/featurize-nitrosamines

java command line tool which computes a set features related to nitrosamines

Primary LanguageJavaApache License 2.0Apache-2.0

FeaturizeNitrosamines

FeaturizeNitrosamines is a java application which computes a set of chemical features and a potency category for a given set of input nitrosamine chemical structures. More information about potency category scores and features can be found here:

Kruhlak, N. L., Schmidt, M., Froetschl, R., Graber, S., Haas, B., Horne, I., Horne, S., King, S. T., Koval, I. A., Kumaran, G., Langenkamp, A., McGovern, T. J., Peryea, T., Sanh, A., Siqueira Ferreira, A., van Aerts, L., Vespa, A., Whomsley, R., 2024. Determining Recommended Acceptable Intake Limits for N-Nitrosamine Impurities in Pharmaceuticals: Development and Application of the Carcinogenic Potency Categorization Approach (CPCA). Regulatory Toxicology and Pharmacology (in press).

https://www.fda.gov/regulatory-information/search-fda-guidance-documents/recommended-acceptable-intake-limits-nitrosamine-drug-substance-related-impurities

Building

FeaturizeNitrosamines is a maven project and can be built using the following command:

mvn clean package

This will produce a packaged executable jar file in the target directory with the filename Featurize-Nitrosamines-.jar.

Running

To run the application, the following command can be used:

java -jar target/Featureize-Nitrosamines-0.0.1-SNAPSHOT-jar-with-dependencies.jar -i input_example.txt -o output_example.txt

Where example.txt is a tab-delimited list of SMILES strings representing the nitrosamine chemical structures to be evaluated, for example:

ID	SMILES	NNO Instance
1	C=CCN(CC=C)N=O	1
2	CN(N=O)C1=CC=NC=C1	1
3	CN(N=O)C1=CC=CN=C1	1
4	OC(=O)C1CCCCN1N=O	1

The first column is an ID or name for the structure, which will be repeated in the output file. The second column is a SMILES string for the chemical structure. The third column "NNO Instance" is an optional input column. If present will be carried forward to the output. Otherwise it will be generated.
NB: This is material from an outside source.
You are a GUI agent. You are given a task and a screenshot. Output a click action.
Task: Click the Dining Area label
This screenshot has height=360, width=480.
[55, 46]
This will produce an output file input_example.txt of the form:

Structure_Name	Nitrosamine Structure	NNO Instance	Potency Category	Potency Score	Alpha-Hydrogens	Alpha-hydrogen score	Tertiary alpha-carbon?	Tertiary alpha-carbon score	Carboxylic acid group anywhere on molecule?	Carboxylic acid group anywhere on molecule score	NNO in pyrrolidine ring?	NNO in pyrrolidine ring score	NNO in 6-membered ring with S?	NNO in 6-membered ring with S score	NNO in 5- or 6-membered ring (excluding pyrrolidine, 6-membered S-containing ring and morpholine)?	NNO in 5- or 6-membered ring (excluding pyrrolidine, 6-membered S-containing ring and morpholine) score	NNO in morpholine ring?	NNO in morpholine ring score	NNO in a 7-membered ring?	NNO in a 7-membered ring score	Chains of >=5-non-H atoms on both sides of NNO?	Chains of >=5-non-H atoms on both sides of NNO score	EWG on alpha-carbon on ONLY one side of NNO (excluding carboxylic acid, aryl and ketone)?	EWG on alpha-carbon on ONLY one side of NNO (excluding carboxylic acid, aryl and ketone) score	EWG on alpha-carbon on BOTH sides of NNO (excluding carboxylic acid, aryl and ketone)?	EWG on alpha-carbon on BOTH sides of NNO (excluding carboxylic acid, aryl and ketone) score	Beta-hydroxyl on ONLY one side?	Beta-hydroxyl on ONLY one side score	Beta-hydroxyl on BOTH sides?	Beta-hydroxyl on BOTH sides score	Aryl bonded to alpha-carbon?	Aryl bonded to alpha-carbon score	Methyl group on beta-carbon?	Methyl group on beta-carbon score
1	C=CCNCC=C	1	1	1	2,2	1	NO	0	NO	0	NO	0	NO	0	NO	0	NO	0	NO	0	NO	0	NO	0	NO	0	NO	0	NO	0	NO	0	NO	0
2	CNc1ccncc1	1	2	2	0,3	2	NO	0	NO	0	NO	0	NO	0	NO	0	NO	0	NO	0	NO	0	NO	0	NO	0	NO	0	NO	0	NO	0	NO	0
3	CNc1cccnc1	1	2	2	0,3	2	NO	0	NO	0	NO	0	NO	0	NO	0	NO	0	NO	0	NO	0	NO	0	NO	0	NO	0	NO	0	NO	0	NO	0
4	OC(=O)C1CCCCN1	1	4	8	1,2	3	NO	0	YES	3	NO	0	NO	0	YES	2	NO	0	NO	0	NO	0	NO	0	NO	0	NO	0	NO	0	NO	0	NO	0

Output Format

The default columns present in the output file are the following:

"Structure_Name"

The supplied first column for an ID/name that was provided in the original input.

"SMILES"

The input structure, parsed and reproduced with potentially added nitrosamine in the case where predictions are used.

"NNO Instance"

Incremental number of nitrosamine group. If provided in the input file, will be repeated, otherwise it will be computed as "1". With the -n flag this will be an incremental number for each new generated nitrosamine.

"Potency Category"

The calculated potency category based on the computed features and the decision tree outlined in the guidance.

"Potency Score"

The sum of all potency scores based on each feature

Each feature from the program produces a column pair with the first column being the value of the feature (typically YES/NO) and the contributing potency "score" of the calculated feature (typically 0, 1, 2 or 3).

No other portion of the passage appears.